Realising the Indian Dream
By
Randeep Wadehra
India’s economic restructuring has started the process of integrating the economy with the emerging international economic order, unleashing indigenous genius in diverse fields of economic activity. So much so that, driven by its success in the IT industry, our economy’s traditional primary, secondary and tertiary sectors have perked up too. However, it is increasingly being felt that a new credo, which is appropriate to the nascent globalized milieu, ought to replace conventional ideologies and isms as they are fast becoming obsolete. Therefore, we must examine the Indian polity’s present health. Is it dynamic enough to warrant confidence in its enduring stability, so essential for enabling India take its rightful place in the emerging international power hierarchy?
Spiraling social unrest, epitomized by Naxalism, caste wars, sub-cultural turmoil and sectarian violence, is a tough poser, alas! One wishes, like the economy, it was fairly feasible to streamline our society too.
Since independence, our collective national psyche has been suffering from schizophrenia of sorts. On the one hand we unstintingly approved a secular constitution sans state religion, and on the other, the body-politic is being wracked by partisan unrest of the worst possible kind. And, let’s not forget the sense of alienation that our compatriots in the Northeast feel vis-à-vis the rest of India, leading to insidious insurgency. Over the years, India’s secular-social fabric hasn’t just frayed at the edges, but has developed gaping holes all over it. Terrorism and group conflicts have become endemic. Forces of obscurantism are doing their worst to subvert the emergence of a liberal post-modern milieu.
The grand Gandhian vision of a genuinely tolerant polity has been reduced to a pathetic platitude mouthed by dishonest politicians, even as they do their worst to tear apart the traditional composite culture. Obviously things have gone terribly wrong somewhere, the reasons for which need to be investigated.

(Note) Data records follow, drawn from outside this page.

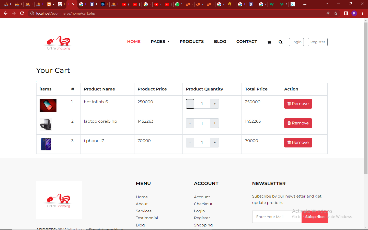Viewport: 368px width, 230px height.
Task: Open the BLOG menu item
Action: (220, 41)
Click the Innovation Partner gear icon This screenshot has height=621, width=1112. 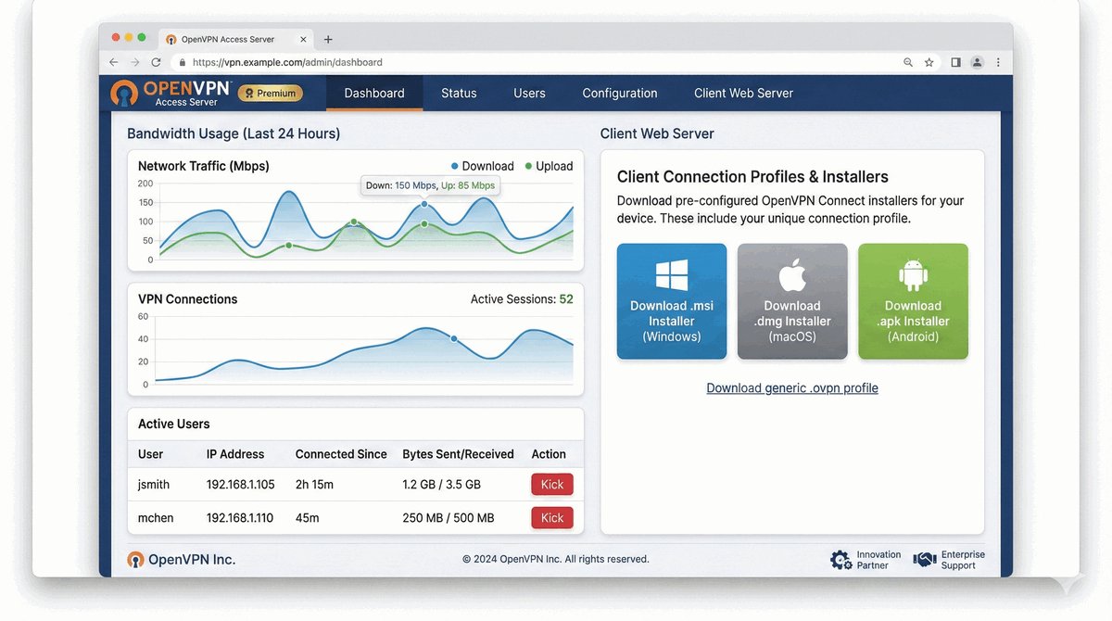840,560
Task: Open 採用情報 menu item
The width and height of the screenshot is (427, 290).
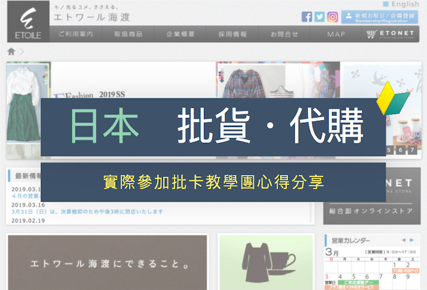Action: coord(232,34)
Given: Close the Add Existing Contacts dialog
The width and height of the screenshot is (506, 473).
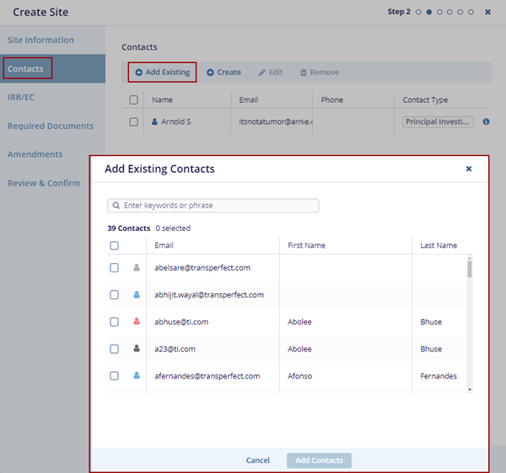Looking at the screenshot, I should point(469,169).
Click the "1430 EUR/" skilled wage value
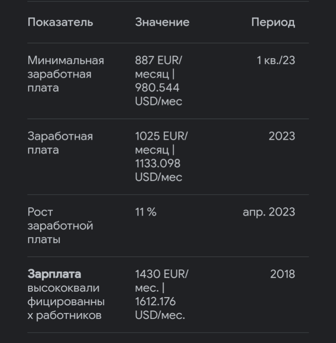The height and width of the screenshot is (343, 336). click(161, 274)
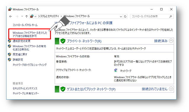Click the search magnifier icon

(171, 16)
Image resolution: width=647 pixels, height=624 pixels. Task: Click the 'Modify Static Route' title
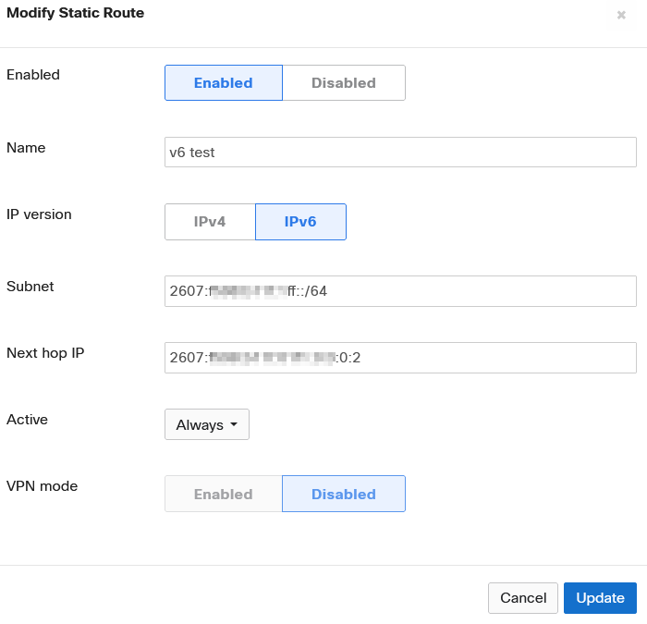point(75,14)
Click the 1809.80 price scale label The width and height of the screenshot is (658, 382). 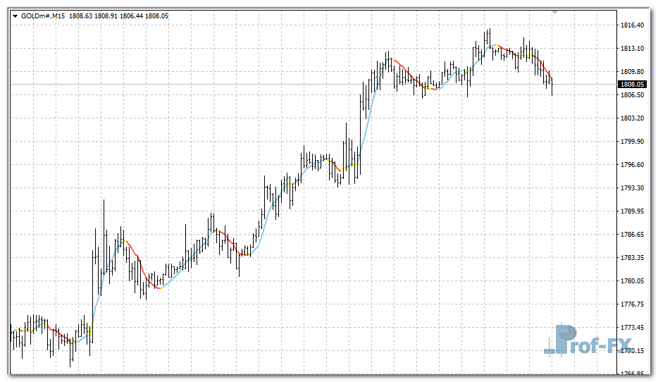632,72
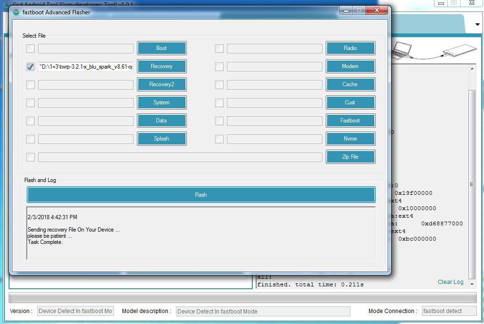Viewport: 484px width, 324px height.
Task: Click the Recovery file path field
Action: 86,67
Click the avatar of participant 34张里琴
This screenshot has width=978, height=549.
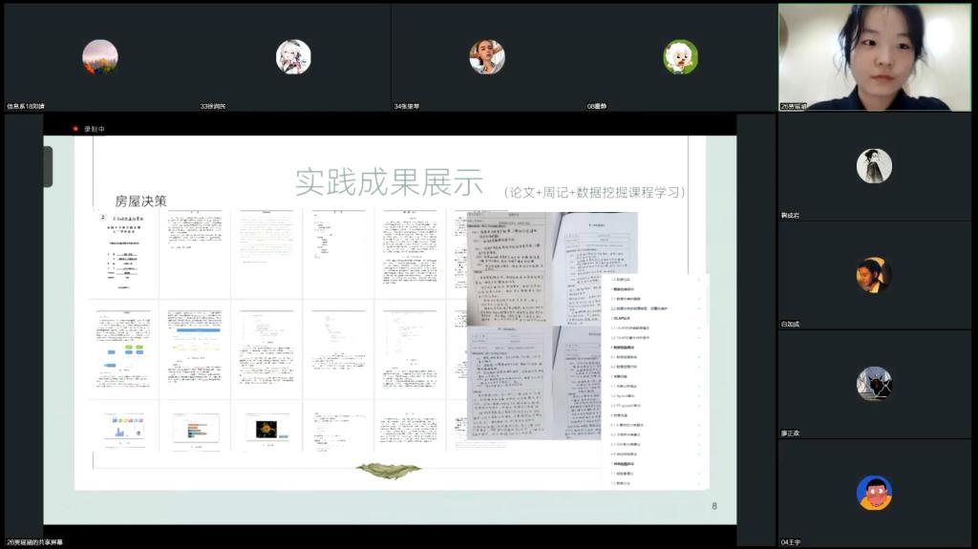click(x=486, y=56)
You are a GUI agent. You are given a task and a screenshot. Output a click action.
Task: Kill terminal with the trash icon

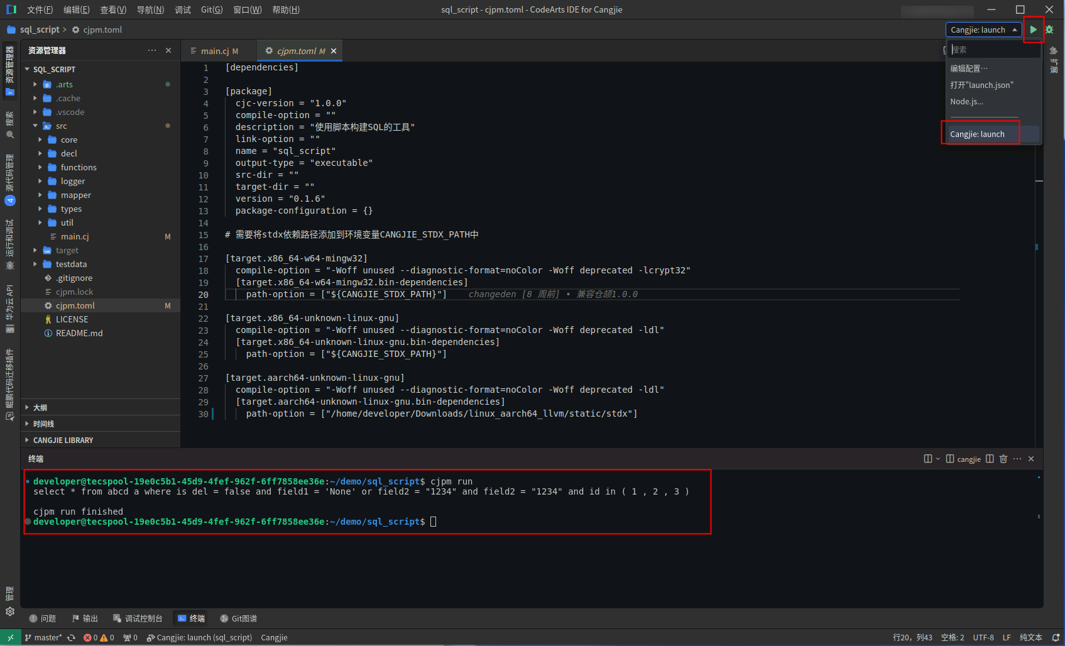point(1003,459)
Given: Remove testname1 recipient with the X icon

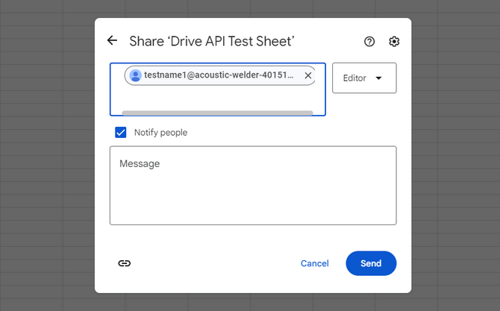Looking at the screenshot, I should pos(307,75).
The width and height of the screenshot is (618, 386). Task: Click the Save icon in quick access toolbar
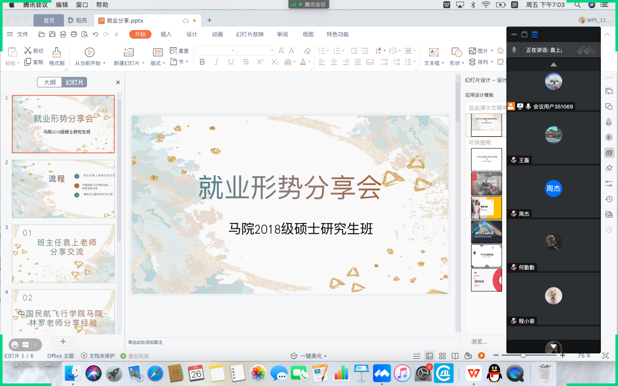point(52,34)
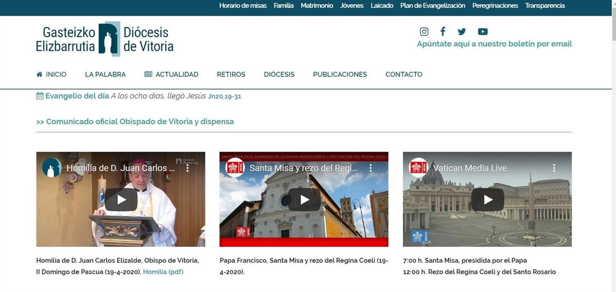Play the Homilía de D. Juan Carlos video
This screenshot has width=616, height=292.
tap(121, 199)
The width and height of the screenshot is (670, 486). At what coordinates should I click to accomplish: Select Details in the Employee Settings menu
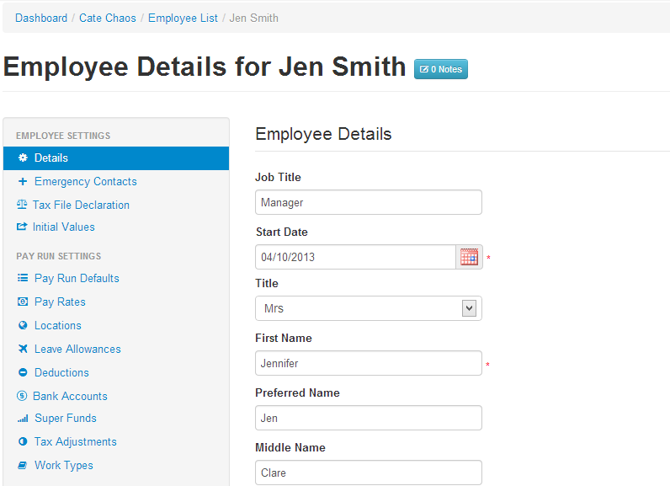(51, 158)
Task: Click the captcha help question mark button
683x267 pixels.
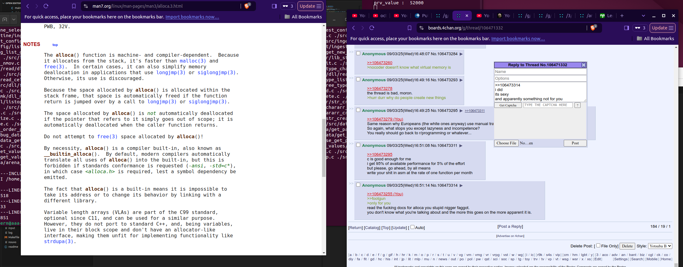Action: pyautogui.click(x=577, y=105)
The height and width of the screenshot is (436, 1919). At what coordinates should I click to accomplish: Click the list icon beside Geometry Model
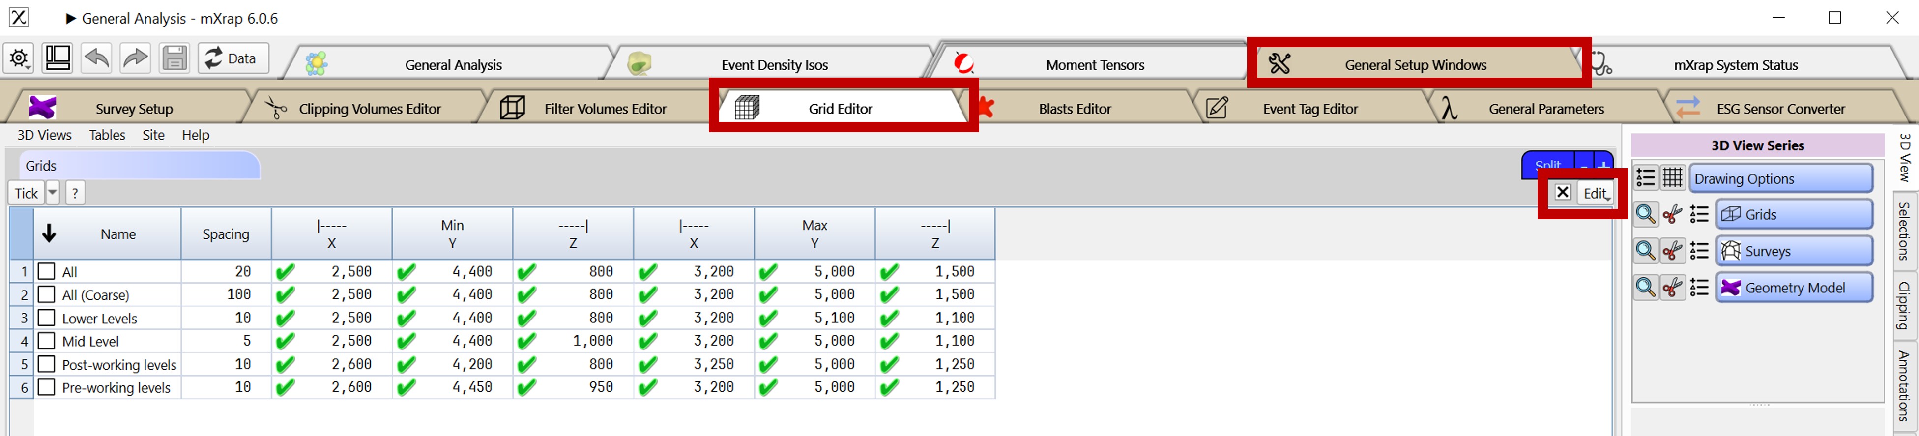click(x=1699, y=288)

Aware of the extremely complex social stratification in India, the makers of our constitution made every effort to give it a cast-iron secular character. Through a series of provisions that protect the rights of various minorities and other vulnerable groups, they sought to separate religion from the state, and keep the former confined to ecclesiastical sphere so that it doesn’t take on a militant theocratic form. Nehruvian secularism, inspired by the atheist Soviet system, ensured that India didn’t have a state religion.
It exemplified the majority community’s self-confidence when it repeatedly kept the Jana Sangh – and its later day incarnations – out of power for more than four decades after the blood-spattered partition. That self-confidence appears to have been dented now. Hindus are becoming increasingly susceptible to the extremist propaganda that they’re second class citizens in their own country. Over a period of time, successive generations of Hindus have begun to feel that their secular outlook is being taken as a sign of timidity. Aggressive posturing by minority communities appears to have tacit support from assorted political parties, which cynically treat different strata of the society as their respective vote banks. The Sangh Parivar too doesn’t miss any opportunity to exploit the ‘appeasement of minorities by the centre’ to broaden its base among educated middle-class Hindus. Sections of Hindu community – buffeted by the crosscurrents of antagonistic attitudinizing of minorities and the Hindutva propaganda – are losing poise, giving militancy a fillip. Conversely, the minorities feel threatened by the renascent Hindu assertiveness.